## 文本摘录
════════

我正在尝试汇总Spark时间戳结构化流,以获取每秒钟传入数据的每个设备(源)平均值。
dataset.printSchema(); // see the output below
Dataset<Row> ds1 = dataset
.withWatermark("timestamp", "1 second")
.groupBy(
functions.window(dataset.col("timestamp"), "1 second", "1 second"),
dataset.col("source"))
.agg(
functions.avg("D0").as("AVG_D0"),
functions.avg("I0").as("AVG_I0"))
.orderBy("window");
StreamingQuery query = ds1.writeStream()
.outputMode(OutputMode.Append())
.format("console")
.option("truncate", "false")
.option("numRows", Integer.MAX_VALUE)
.start();
query.awaitTermination();
我正在使用Spark 2.4.6。
根据
https://spark.apache.org/docs/2.4.6/structured-streaming-programming-guide.html#output-modes
https://spark.apache.org/docs/latest/structured-streaming-programming-guide.html#output-modes
上述构造应该可以正常工作。

════════

(原始材料)

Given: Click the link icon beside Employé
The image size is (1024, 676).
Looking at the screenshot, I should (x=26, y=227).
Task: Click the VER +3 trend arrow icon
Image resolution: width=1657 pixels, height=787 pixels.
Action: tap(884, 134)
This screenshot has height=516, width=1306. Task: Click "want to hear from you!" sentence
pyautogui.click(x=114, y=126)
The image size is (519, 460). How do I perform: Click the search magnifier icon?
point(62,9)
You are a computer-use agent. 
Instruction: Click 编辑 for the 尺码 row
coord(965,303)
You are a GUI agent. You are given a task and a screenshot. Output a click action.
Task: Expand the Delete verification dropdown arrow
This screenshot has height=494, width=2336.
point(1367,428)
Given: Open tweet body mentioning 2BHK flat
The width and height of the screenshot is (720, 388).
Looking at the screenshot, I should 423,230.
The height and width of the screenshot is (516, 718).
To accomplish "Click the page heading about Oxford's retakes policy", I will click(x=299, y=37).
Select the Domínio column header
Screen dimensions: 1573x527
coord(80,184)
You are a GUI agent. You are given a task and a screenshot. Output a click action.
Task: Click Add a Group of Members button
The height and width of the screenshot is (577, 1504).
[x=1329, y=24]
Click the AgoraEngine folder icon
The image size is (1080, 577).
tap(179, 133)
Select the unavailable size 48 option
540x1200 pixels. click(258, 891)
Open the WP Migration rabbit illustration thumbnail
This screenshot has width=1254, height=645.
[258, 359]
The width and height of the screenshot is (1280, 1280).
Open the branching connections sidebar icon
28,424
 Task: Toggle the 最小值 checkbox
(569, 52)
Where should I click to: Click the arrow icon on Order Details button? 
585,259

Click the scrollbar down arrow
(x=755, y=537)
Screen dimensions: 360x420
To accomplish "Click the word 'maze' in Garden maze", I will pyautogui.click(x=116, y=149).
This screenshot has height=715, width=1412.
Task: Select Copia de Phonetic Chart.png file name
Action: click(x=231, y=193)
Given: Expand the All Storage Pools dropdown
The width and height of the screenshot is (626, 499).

════════

## 简短练习 A
请把这篇关于Spark结构化流的帖子中以“我正在尝试汇总”开头的那一段改写得更简短，保留其主要信息。
## 简短练习 B
从这篇关于Spark结构化流的帖子最后一句之后接着往下写。

## 参考答案 A
按时间戳汇总Spark结构化流，求每个设备（源）每秒传入数据的平均值。

## 参考答案 B
但是我在start()中遇到了异常:
11:05:27.282 [main] ERROR my.sparkbench.example.Example - Exception
org.apache.spark.sql.AnalysisException: Append output mode not supported when there are streaming aggregations on streaming DataFrames/DataSets without watermark;;
Sort [window#44 ASC NULLS FIRST], true
+- Aggregate [window#71, source#0], [window#71 AS window#44, source#0, avg(D0#12) AS AVG_D0#68, avg(I0#2L) AS AVG_I0#70]
+- Filter isnotnull(timestamp#1)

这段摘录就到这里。